White-hot temper seared through his veins. He put his shoulder against the door, testing. Then, with three strong thrusts that sounded thunderous in the quiet of the sleeping house, he forced the door open.

   Frances was sitting up in bed, the covers pulled up to her chin, her wide eyes fixed on the door. “What do you think you are doing?” she asked in a low, trembling voice.

He was standing in front of the open door, a candle in his hand. With his free hand he reached behind him to close the door. It crashed, shuddering, into its frame and he walked a few more paces into the room, his eyes on his wife. He held the candle up so he could see her better and then said softly, “Come here.”

Suddenly Frances was afraid. She had never seen him this angry before, and the fact that his voice had been carefully controlled only made him seem more dangerous. “Ian,” she said. “Please ...”

He put the candle down carefully. She could see that his fists were clenched. Her heart was hammering. “I said ‘come here,’ “ he said again in that same frighteningly level tone.

Slowly she got out of bed until she stood, barefoot, on the cold floor. He didn’t move and she came across the room to stand before him, her eyes enormous in her pale face. She was afraid of what he was going to do and said the only thing she could think of to stop him. “Ian. Please. I’m going to have a baby.”

His head rocked back a little as if she had struck him. He stared at her as if she were a stranger. The candle threw its light upward, illuminating the planes and angles of her beautiful face. She was tearing him apart and he wanted to hurt her. “Oh?” he said finally, in a cold, galling voice. “And whose is this one?”

There was a stunned silence then Frances suddenly whirled and, picking up a thin china vase that stood on a table beside her, struck out at him furiously. “I hate you!” she cried.

He raised his arm instinctively to protect himself and the vase crashed against it, smashing before it even hit the floor. Blood stained the white lawn of his shirt sleeve. He heard the sharp intake of her breath but, curiously, the pain had served to clear his own head. Without looking at her he rolled his sleeve up exposing his hard forearm, brown and strong and torn now with an ugly red gash. He took his handkerchief from his pocket and handed it to Frances. “Tie it up for me,” he said in a voice that was almost normal.

She had been staring at his arm with huge, dilated eyes. Now she took his handkerchief and with shaking hands bound it tightly around the wound. She was standing very close to him and when she had finished she tipped her head back to look up at him. His arms went around her and he bent his head. Their mouths met with a passionate violence that shocked them both. He lifted her in his embrace so that her feet were off the floor. She could feel the powerful muscles of his back under her hands. Then she was lying on the bed. His deep voice, murmuring in Gaelic, was in her ears. She clung to him, wanting him to take her, moving with him in violent intensity.

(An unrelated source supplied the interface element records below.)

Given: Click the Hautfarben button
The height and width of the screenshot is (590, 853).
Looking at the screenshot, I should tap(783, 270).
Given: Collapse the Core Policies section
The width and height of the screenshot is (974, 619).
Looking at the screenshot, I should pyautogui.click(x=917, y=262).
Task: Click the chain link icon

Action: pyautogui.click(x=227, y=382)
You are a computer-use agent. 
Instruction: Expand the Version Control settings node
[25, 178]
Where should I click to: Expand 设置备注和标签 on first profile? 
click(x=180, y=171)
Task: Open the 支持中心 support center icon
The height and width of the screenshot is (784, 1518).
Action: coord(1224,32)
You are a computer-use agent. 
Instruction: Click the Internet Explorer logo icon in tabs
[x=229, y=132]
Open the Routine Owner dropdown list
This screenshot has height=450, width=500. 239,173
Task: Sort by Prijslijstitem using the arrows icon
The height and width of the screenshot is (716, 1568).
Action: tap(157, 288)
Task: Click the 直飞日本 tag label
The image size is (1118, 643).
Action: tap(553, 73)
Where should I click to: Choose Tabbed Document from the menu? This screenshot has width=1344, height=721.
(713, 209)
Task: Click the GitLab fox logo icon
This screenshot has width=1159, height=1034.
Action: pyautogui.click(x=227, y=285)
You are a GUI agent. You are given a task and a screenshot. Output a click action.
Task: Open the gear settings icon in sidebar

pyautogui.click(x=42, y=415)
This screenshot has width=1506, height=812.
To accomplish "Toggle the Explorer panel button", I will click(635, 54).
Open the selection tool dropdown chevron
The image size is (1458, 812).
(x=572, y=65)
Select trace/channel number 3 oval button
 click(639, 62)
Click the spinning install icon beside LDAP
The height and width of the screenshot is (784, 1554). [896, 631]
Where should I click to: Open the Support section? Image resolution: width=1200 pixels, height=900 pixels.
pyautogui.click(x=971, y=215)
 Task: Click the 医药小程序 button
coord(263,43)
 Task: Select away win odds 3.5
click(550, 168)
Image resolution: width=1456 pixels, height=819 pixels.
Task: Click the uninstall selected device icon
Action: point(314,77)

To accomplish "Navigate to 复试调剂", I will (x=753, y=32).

He had wanted to hurt her. When he had broken into her room, rape had been on his mind. But it was not just her revelation about the baby that had defused his hostility. With the feel of her under his hands, the sweetness of her mouth under his, it was impossible to think of anything except his love of her, his need of her. The unexpected wildness of her response released all his own brakes. But behind the almost brutal power of his passion there was, unmistakably, love.